Which one of the following treatments is NOT included in the Department of Health guidelines for chronic alcohol abuse?

  1. Limited use of diazepam

  2. Referral to drug and alcohol services

  3. Monitoring health effects of alcohol abuse

  4. Advice about self-help groups

  5. Monitored and tapered alcohol consumption

Case 3

Lucy, 34 years of age, is a patient you have seen several times over the past two years. She has chronic pelvic pain syndrome and has ongoing review with her gynaecologist. She also attends other practices for short notice health concerns and pain relief prescriptions. On review today, you assess her use of opioid analgesics.

Question 6

Which of the following statements regarding blood oxygen level–dependent (BOLD) imaging is most correct?

  1. Psychotropics

  2. Analgesics and sedatives

  3. Antidepressants

  4. Antibiotics

Question 7

Which one of the following is NOT a recommended strategy for GPs to reduce or manage prescription drug abuse?

  1. Develop a practice policy on reviewing patients on drugs of dependence.

  2. Learn how to respond to inappropriate requests for drugs of addiction.

  3. Using the 24-hour prescription shopping information.

  4. Have a blanket policy to not prescribe drugs of dependence.

Lucy returns several weeks later to tell you she is moving interstate.

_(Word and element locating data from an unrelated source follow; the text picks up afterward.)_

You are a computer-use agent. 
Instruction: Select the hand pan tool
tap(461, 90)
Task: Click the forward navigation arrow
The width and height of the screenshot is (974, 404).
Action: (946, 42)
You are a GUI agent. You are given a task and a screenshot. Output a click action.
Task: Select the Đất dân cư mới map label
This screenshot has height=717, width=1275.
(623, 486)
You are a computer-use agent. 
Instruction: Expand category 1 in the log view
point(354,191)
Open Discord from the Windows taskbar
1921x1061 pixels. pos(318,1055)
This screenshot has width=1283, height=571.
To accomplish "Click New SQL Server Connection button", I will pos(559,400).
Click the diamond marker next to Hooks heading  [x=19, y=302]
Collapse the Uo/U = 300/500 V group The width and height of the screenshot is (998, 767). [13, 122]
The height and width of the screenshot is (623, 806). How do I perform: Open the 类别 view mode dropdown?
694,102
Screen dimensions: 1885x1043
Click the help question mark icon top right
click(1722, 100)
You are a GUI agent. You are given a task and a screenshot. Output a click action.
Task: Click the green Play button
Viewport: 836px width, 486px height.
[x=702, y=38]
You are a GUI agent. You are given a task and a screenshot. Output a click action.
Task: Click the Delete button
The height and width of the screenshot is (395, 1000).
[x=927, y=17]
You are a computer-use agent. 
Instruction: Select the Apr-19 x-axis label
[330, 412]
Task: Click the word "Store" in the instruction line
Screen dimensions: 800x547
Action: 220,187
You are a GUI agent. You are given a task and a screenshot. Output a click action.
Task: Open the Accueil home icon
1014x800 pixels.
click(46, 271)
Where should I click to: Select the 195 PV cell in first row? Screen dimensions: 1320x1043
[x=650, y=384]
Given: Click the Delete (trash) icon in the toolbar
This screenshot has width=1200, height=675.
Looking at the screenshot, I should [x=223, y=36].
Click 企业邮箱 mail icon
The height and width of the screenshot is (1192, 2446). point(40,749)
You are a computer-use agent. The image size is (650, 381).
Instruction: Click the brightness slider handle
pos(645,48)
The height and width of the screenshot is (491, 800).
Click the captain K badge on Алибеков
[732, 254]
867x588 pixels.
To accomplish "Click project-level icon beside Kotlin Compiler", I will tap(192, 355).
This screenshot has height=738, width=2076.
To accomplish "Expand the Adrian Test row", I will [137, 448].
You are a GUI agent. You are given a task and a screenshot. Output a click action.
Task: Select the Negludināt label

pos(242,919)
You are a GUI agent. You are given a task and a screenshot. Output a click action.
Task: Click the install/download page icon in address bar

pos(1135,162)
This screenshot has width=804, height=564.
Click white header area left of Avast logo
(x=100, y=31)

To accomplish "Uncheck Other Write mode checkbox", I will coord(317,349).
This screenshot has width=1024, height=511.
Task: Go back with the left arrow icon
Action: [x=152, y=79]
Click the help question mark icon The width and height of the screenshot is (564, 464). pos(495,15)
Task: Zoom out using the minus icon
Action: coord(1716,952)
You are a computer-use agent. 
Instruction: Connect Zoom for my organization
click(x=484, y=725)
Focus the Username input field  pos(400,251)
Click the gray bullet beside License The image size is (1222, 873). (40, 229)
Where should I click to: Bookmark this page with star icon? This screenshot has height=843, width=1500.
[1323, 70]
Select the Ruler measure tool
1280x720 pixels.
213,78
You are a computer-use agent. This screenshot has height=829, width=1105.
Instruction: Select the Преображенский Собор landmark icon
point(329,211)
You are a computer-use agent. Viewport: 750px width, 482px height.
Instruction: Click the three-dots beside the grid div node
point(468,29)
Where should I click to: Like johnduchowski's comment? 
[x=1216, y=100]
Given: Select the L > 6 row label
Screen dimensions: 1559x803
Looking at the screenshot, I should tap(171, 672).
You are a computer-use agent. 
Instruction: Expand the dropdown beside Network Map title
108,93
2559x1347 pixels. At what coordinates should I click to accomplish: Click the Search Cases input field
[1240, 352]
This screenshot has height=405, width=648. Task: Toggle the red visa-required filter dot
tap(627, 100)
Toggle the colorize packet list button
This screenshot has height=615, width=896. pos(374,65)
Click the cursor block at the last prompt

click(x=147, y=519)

She understands your explanation of the risks associated with prescribing drugs of dependence and wants to avoid any difficulty during her move.

Question 8

Which one of the following options is most appropriate in completing a clinic handover of Lucy?

  1. A phone call to the clinic Lucy will be attending.

  2. A larger supply of medication to give Lucy longer to find a new clinic and explain her medical conditions.

  3. A referral letter with details about Lucy’s condition, management and treatment plan.

  4. A printout of Lucy’s current medication list for Lucy to carry.

As you compile Lucy’s handover documentation you become aware that she is receiving different forms of opioids from the variety of clinics she attends. After some discussion, she agrees to having these medications rationalised into one single formulation. 

Question 9

Which one of the following options should also be used to best manage Lucy’s pain?

  1. Use of dose equivalence calculator and selection of two opioid agents

  2. Rapid cessation of opioids and introduction of psychological therapy

  3. Continuing with current medications

  4. Development of a pain management plan

Question 10

Grinzi suggests an approach for prescribers when reviewing potentially inappropriate medications that involves deciding if existing pharmacotherapy should be continued. The key consideration when reviewing continuation of pharmacotherapy is to ensure the prescription is:

  1. needed and used appropriately by the patient

  2. rational, defensible, confirmed and within the GP’s professional comfort

  3. recommended by a specialist

  4. affordable and effective for the patient.